Mecenazgo con bonos de diseño de moda para capear el temporal

Begoña Rodríguez Sotelino
begoña r. sotelino VIGO / LA VOZ

SOCIEDAD

Noemi Díaz Patiño

La Canalla fideliza clientes durante tres meses con tres opciones

30 may 2020 . Actualizado a las 05:00 h.

Tras la anterior crisis económica del 2008, los diseñadores de La Canalla, firma viguesa creada por los hermanos Fran y Patricia Soto, arrastraron un bajón que les llevó, cuatro años más tarde, a poner en marcha un proyecto colaborativo que les ayudó a superar esa mala racha y financiar el montaje de la tienda online. «En aquel momento el proyecto era totalmente analógico. Contactábamos por carta con los clientes para que sumaran a una cuota que iba desde 5 a 60 euros al mes que abonaron durante casi tres años», recuerda Fran. Con la nueva crisis originada por el parón obligado debido al coronavirus, La Canalla ha vuelto a tirar de esa fórmula, rebautizada ahora como Rewind (Rebobina) que, como explica Fran se basa, sobre todo, en la confianza su trabajo. «Esta vez, obviamente, se hace a través de las redes sociales, y cubriendo un formulario para anotarse. Está siendo emocionante comprobar que hay mucha gente que apuesta por otra forma de consumir. En cinco días teníamos ya 38 personas dispuestas a pagar una cuota que va desde 25 a 200 euros al mes durante tres meses y ahora ya hay más de 70», cuenta.

Con el plan 1+1=2020, que así se llama, ellos pensaban capear este período, pero ha sido más que eso. «No esperábamos semejante respuesta, pensábamos que nos daría para pagar los gastos cotidianos, pero al final tenemos un colchón económico que nos permite estar un poco más tranquilos», reconoce. El sistema de mecenazgo lo iniciaron en abril y lo cerraron en 15 días, pero lo volvimos a abrir porque había lista de espera y ahora lo cerraremos definitivamente el 31 de mayo porque de todas formas, nuestra capacidad es limitada», argumenta.

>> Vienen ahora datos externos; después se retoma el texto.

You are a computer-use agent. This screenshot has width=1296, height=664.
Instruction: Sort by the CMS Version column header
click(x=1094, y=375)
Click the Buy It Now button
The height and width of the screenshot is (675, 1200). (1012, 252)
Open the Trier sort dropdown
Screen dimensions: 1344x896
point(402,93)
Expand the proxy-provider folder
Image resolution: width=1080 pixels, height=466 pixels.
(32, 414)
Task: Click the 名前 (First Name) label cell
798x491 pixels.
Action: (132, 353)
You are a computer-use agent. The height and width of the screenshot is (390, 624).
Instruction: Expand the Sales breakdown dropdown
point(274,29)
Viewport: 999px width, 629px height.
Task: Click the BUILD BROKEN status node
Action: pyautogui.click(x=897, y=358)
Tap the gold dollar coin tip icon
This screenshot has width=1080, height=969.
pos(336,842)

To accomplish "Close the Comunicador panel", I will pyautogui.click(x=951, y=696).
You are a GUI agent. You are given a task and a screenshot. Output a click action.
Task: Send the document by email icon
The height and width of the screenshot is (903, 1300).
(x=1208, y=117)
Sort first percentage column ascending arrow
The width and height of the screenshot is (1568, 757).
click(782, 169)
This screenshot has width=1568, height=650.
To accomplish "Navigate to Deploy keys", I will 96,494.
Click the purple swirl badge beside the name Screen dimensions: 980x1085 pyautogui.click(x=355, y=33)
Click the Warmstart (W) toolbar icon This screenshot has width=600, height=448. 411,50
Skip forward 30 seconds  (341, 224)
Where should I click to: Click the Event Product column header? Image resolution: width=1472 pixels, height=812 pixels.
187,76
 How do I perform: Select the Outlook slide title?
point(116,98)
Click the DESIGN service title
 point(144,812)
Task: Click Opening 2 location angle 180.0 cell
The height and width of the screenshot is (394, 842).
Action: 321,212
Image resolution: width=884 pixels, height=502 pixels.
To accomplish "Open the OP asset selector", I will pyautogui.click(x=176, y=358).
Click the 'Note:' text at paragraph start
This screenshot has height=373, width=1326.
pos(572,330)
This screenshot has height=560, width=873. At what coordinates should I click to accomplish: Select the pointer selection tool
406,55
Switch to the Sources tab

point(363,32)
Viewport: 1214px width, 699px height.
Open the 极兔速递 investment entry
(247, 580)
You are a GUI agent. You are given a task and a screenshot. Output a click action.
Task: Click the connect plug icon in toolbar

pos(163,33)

El diseñador añade que están ya trabajando con otros proyectos «y hasta esta semana no abrimos la opción de recogida en nuestro estudio para poner todas las normas de seguridad sanitaria, con la suerte de que tenemos doble puerta y por una se accede a la zona donde está la ropa y se sale por la otra. Lo tenemos todo muy organizado y recibimos con cita previa», afirma.